Patients and methods: 146 patients with these characteristics were among 600 patients enrolled into five prospective trials and were treated with either hyperfractionated (Hfx) RT (64.8 and 69.6 Gy using 1.2 Gy bid) alone (n = 33) or with Hfx RT (64.8 and 69.6 Gy using 1.2 Gy bid and 67.6 Gy using 1.3 Gy bid) and concurrent carboplatin-etoposide or paclitaxel-carboplatin (n = 113).

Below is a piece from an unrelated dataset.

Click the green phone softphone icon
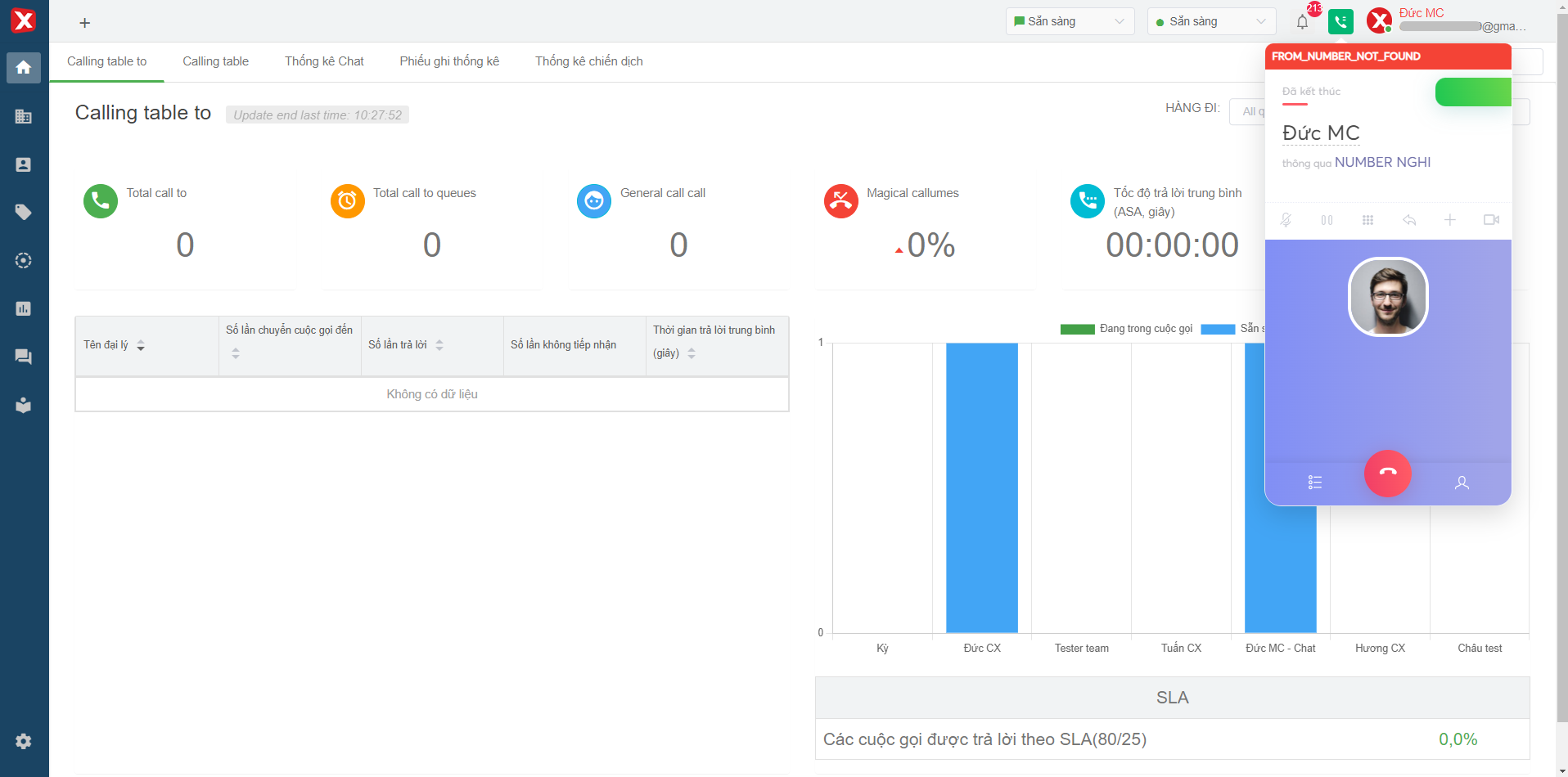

Results: The median times and 5-year overall survival (OS), local progression-free survival (LPFS) and the distant metastasis-free survival (DMFS) rates for all 146 patients were 17, 20 and 20 months, respectively, and 15, 26 and 33, respectively. RT-CHT was superior to RT alone in terms of both OS (MST 19 vs. 12 months, respectively, 5-year OS 18 vs. 6 %, respectively; p = 0.003) and LPFS (MTLP 21 vs. 15 months, respectively, 5-year LPFS 28 vs. 0 %; p = 0.06), but not the DMFS (p = 0.43). In all 146 patients, the most frequent acute high-grade toxicity was esophageal, bronchopulmonary and hematological (each 12 %), while the most frequent late high-grade toxicity was bronchopulmonary (4 %) and esophageal (3 %). RT-CHT caused significantly more frequent acute high-grade (>3) esophageal (15 %), and hematological (15 %), while late high-grade toxicity was similar between RT and RT-CHT groups of patients.
Conclusion: RT-CHT achieved excellent results (MST 19 months, 5-year survival 18 %) in this patient population accompanied with low toxicity, comparing favorably to results of other similar studies.